I have a tenant that has had some water damage due to a leaky roof, and at this point the damage is quite extensive. The tenant has been in there for eight months, and I have owned the unit for six months. They said that the drywall was saturated and crumbling in an 8x12 area, and the repair man said the leak has been going on for a while, possibly before they even moved in, but I didn't notice it when I bought it. I'm going to replace the roof, which is my responsibility. But the question is the extensive damage that's done to the inside, that 8 x 12 area needs new drywall, studs, and rafter sill plate.
The lease states that they are responsible for this, but strategy wise, I think I would just push the tenants away. They would leave, I would never be able to get the money, and I would be without rent for a few months. These are very low income tenants. I should be able to keep their security deposits.
Do y'all have any examples where y'all made tenants pay for damages, and it was for the best, or worst?
DId they report it when they noticed it? Obviously it is possible they didn't see it right away since you didn't notice it when you purchased the home.
In my opinion, they didn't cause the roof leak so they should not be liable. If they didn't report it and the damage became worse, i guess they could be responsible for that, but you would have to prove that they knew about it for a while before reporting. May not be worth the trouble, since they are super low income anyway and you probably wont get the money.
Did you have the home inspected when you bought it? It the leak was present when you bought it, I would not hold the tenants responsible for damage caused by the leak.

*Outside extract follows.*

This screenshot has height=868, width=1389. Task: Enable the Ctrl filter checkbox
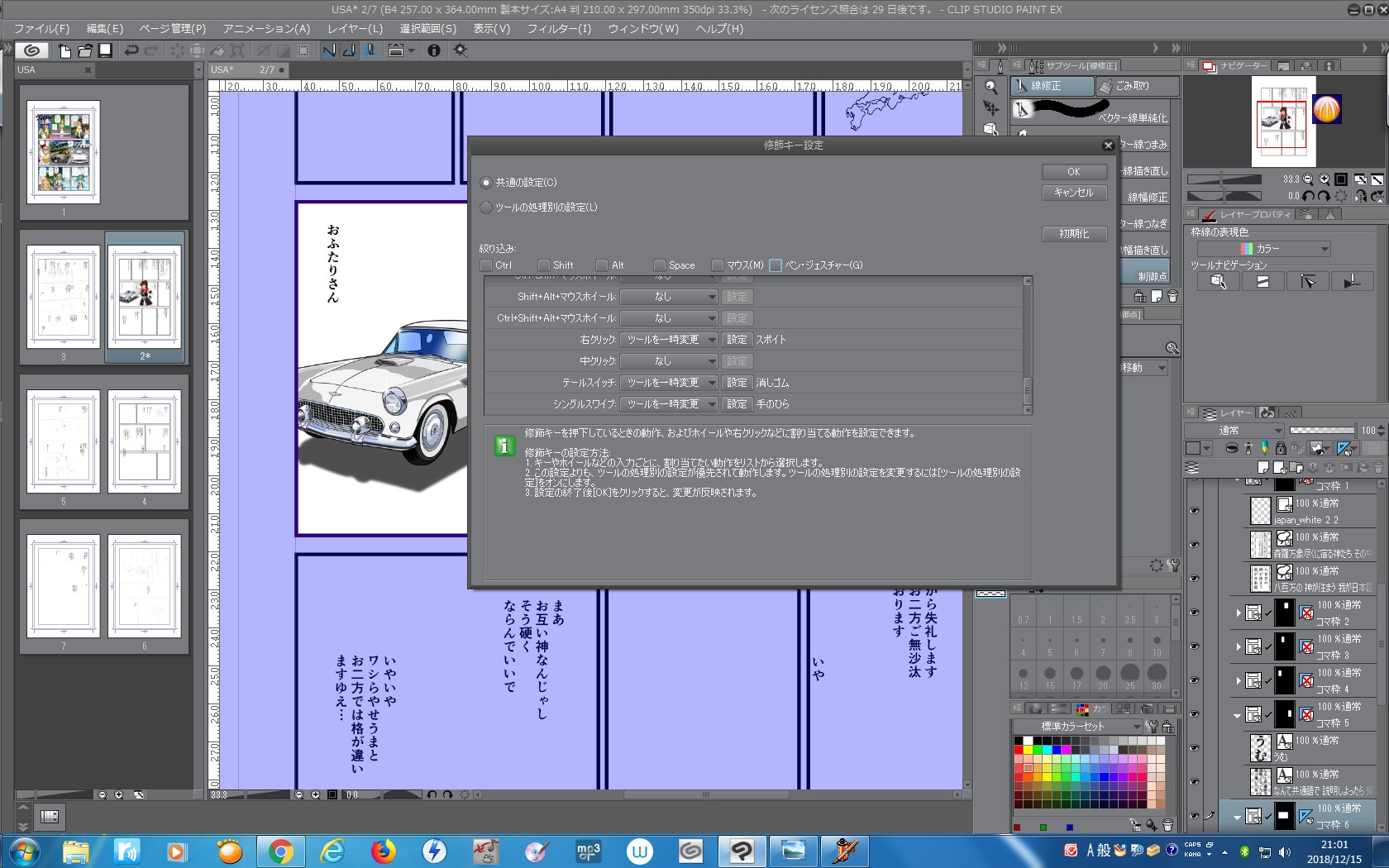[x=487, y=265]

I do not understand why you are blaming the tenants for a leaky roof. Unless the tenants got on the roof and damaged it, which I highly doubt, it seems to me that a roof is the landlord’s responsibility. I would suggest getting it fixed ASAP.

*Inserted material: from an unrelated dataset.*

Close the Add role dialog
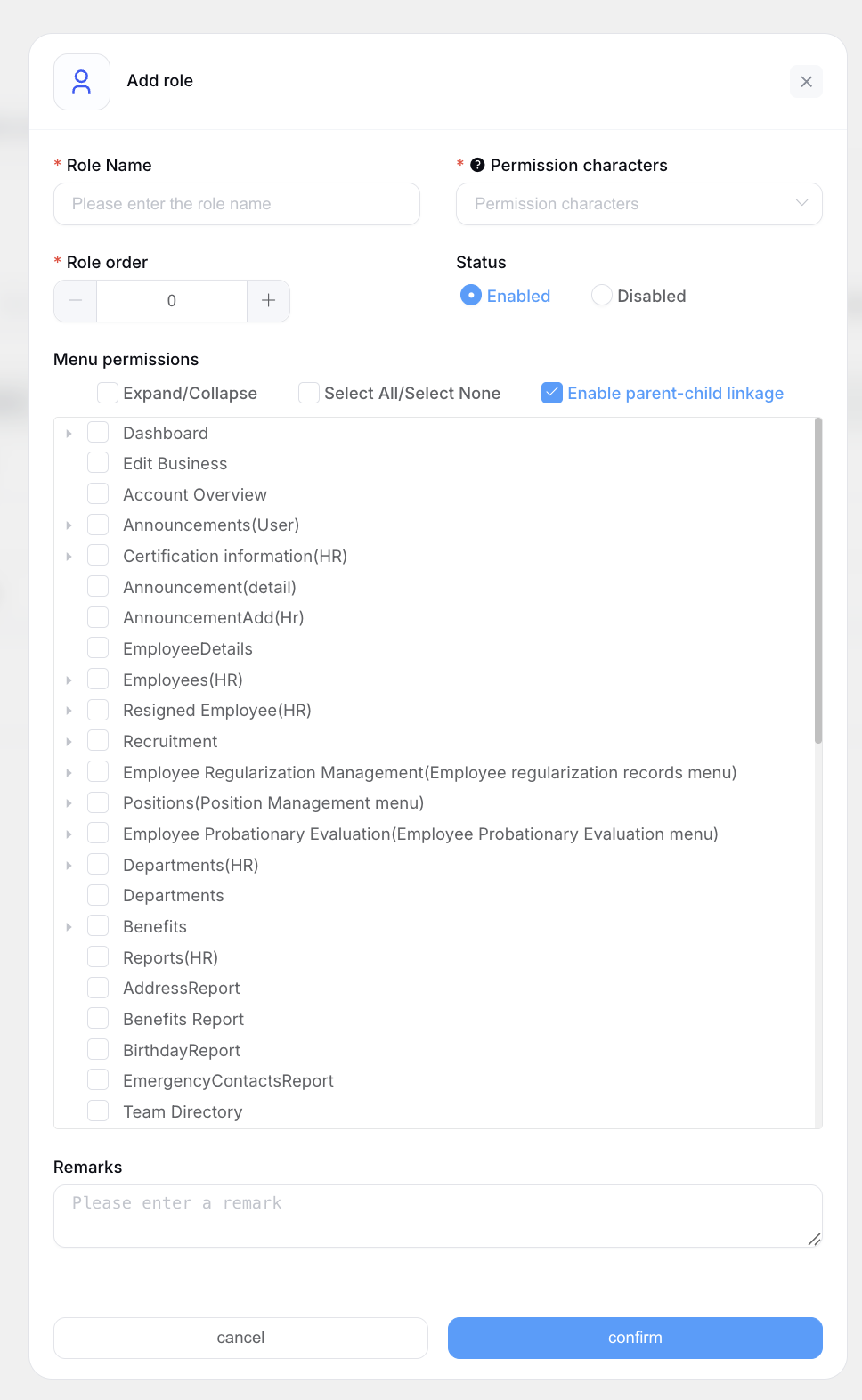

I agree with the others. This is your responsibility as the landlord to fix, not the tenants. For what it's worth, I had a similar issue where a slow roof leak allowed water to accumulate in the attic and - when the saturated insulation got heavy enough - a section of the ceiling caved in. Aside from the cost of the new roof I had to put on, the ceiling repair was fairly inexpensive. Mostly labor and I did that part of the repair. Here's a couple before and after pics:
I find it interesting that you didn't find any evidence of a leak when you bought the place. Did you have a home inspection? There should have been evidence of the leak in the attic space.
Unless you can prove the tenants saw the damage taking place and failed to report it, I don't think you have a case.